• Stated goal: Rewrite the entries below, substituting "capture" for every "screenshot" and leaving everything else unchanged.

>> start Provided entries

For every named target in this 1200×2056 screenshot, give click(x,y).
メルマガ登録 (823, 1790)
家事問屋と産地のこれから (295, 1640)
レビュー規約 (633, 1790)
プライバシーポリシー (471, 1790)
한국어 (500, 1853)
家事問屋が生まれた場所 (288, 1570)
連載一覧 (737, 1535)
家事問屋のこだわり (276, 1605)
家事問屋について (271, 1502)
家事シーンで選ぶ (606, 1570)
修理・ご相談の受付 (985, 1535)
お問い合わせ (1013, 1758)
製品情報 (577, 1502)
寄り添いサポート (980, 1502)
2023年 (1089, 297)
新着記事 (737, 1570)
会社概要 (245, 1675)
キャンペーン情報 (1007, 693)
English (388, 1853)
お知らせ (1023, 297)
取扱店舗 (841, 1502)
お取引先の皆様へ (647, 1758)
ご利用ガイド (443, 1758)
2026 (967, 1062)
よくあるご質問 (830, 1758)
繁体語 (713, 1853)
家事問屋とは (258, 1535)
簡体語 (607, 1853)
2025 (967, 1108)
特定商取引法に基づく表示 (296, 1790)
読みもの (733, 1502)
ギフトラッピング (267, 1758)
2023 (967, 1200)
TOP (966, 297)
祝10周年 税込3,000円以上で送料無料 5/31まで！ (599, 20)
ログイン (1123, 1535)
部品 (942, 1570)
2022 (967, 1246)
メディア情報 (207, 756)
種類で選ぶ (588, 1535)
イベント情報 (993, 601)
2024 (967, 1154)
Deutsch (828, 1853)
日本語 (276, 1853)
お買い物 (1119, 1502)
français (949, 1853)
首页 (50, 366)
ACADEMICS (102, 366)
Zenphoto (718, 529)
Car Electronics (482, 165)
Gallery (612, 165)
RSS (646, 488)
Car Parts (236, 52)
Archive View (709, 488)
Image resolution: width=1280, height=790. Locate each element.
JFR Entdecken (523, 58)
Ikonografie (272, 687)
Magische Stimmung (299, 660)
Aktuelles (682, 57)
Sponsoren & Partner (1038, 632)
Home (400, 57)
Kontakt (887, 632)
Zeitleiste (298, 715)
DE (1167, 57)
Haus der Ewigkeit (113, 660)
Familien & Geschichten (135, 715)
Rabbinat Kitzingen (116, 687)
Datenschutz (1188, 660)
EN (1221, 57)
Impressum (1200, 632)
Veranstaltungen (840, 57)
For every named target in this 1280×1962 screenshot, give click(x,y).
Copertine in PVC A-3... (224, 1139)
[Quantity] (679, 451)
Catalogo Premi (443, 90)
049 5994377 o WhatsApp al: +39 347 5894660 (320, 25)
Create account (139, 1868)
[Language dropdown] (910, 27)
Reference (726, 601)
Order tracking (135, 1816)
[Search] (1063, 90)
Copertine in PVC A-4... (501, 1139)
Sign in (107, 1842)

>> end Provided entries

• Output for this exercise:
For every named target in this 1200×2056 capture, give click(x,y).
メルマガ登録 (823, 1790)
家事問屋と産地のこれから (295, 1640)
レビュー規約 (633, 1790)
プライバシーポリシー (471, 1790)
한국어 (500, 1853)
家事問屋が生まれた場所 (288, 1570)
連載一覧 (737, 1535)
家事問屋のこだわり (276, 1605)
家事問屋について (271, 1502)
家事シーンで選ぶ (606, 1570)
修理・ご相談の受付 (985, 1535)
お問い合わせ (1013, 1758)
製品情報 (577, 1502)
寄り添いサポート (980, 1502)
2023年 (1089, 297)
新着記事 (737, 1570)
会社概要 (245, 1675)
キャンペーン情報 (1007, 693)
English (388, 1853)
お知らせ (1023, 297)
取扱店舗 (841, 1502)
お取引先の皆様へ (647, 1758)
ご利用ガイド (443, 1758)
2026 (967, 1062)
よくあるご質問 (830, 1758)
繁体語 (713, 1853)
家事問屋とは (258, 1535)
簡体語 (607, 1853)
2025 (967, 1108)
特定商取引法に基づく表示 (296, 1790)
読みもの (733, 1502)
ギフトラッピング (267, 1758)
2023 (967, 1200)
TOP (966, 297)
祝10周年 税込3,000円以上で送料無料 5/31まで！ (599, 20)
ログイン (1123, 1535)
部品 (942, 1570)
2022 (967, 1246)
メディア情報 (207, 756)
種類で選ぶ (588, 1535)
イベント情報 (993, 601)
2024 (967, 1154)
Deutsch (828, 1853)
日本語 (276, 1853)
お買い物 (1119, 1502)
français (949, 1853)
首页 (50, 366)
ACADEMICS (102, 366)
Zenphoto (718, 529)
Car Electronics (482, 165)
Gallery (612, 165)
RSS (646, 488)
Car Parts (236, 52)
Archive View (709, 488)
Image resolution: width=1280, height=790. Locate each element.
JFR Entdecken (523, 58)
Ikonografie (272, 687)
Magische Stimmung (299, 660)
Aktuelles (682, 57)
Sponsoren & Partner (1038, 632)
Home (400, 57)
Kontakt (887, 632)
Zeitleiste (298, 715)
DE (1167, 57)
Haus der Ewigkeit (113, 660)
Familien & Geschichten (135, 715)
Rabbinat Kitzingen (116, 687)
Datenschutz (1188, 660)
EN (1221, 57)
Impressum (1200, 632)
Veranstaltungen (840, 57)
For every named target in this 1280×1962 capture, give click(x,y).
Copertine in PVC A-3... (224, 1139)
[Quantity] (679, 451)
Catalogo Premi (443, 90)
049 5994377 o WhatsApp al: +39 347 5894660 (320, 25)
Create account (139, 1868)
[Language dropdown] (910, 27)
Reference (726, 601)
Order tracking (135, 1816)
[Search] (1063, 90)
Copertine in PVC A-4... (501, 1139)
Sign in (107, 1842)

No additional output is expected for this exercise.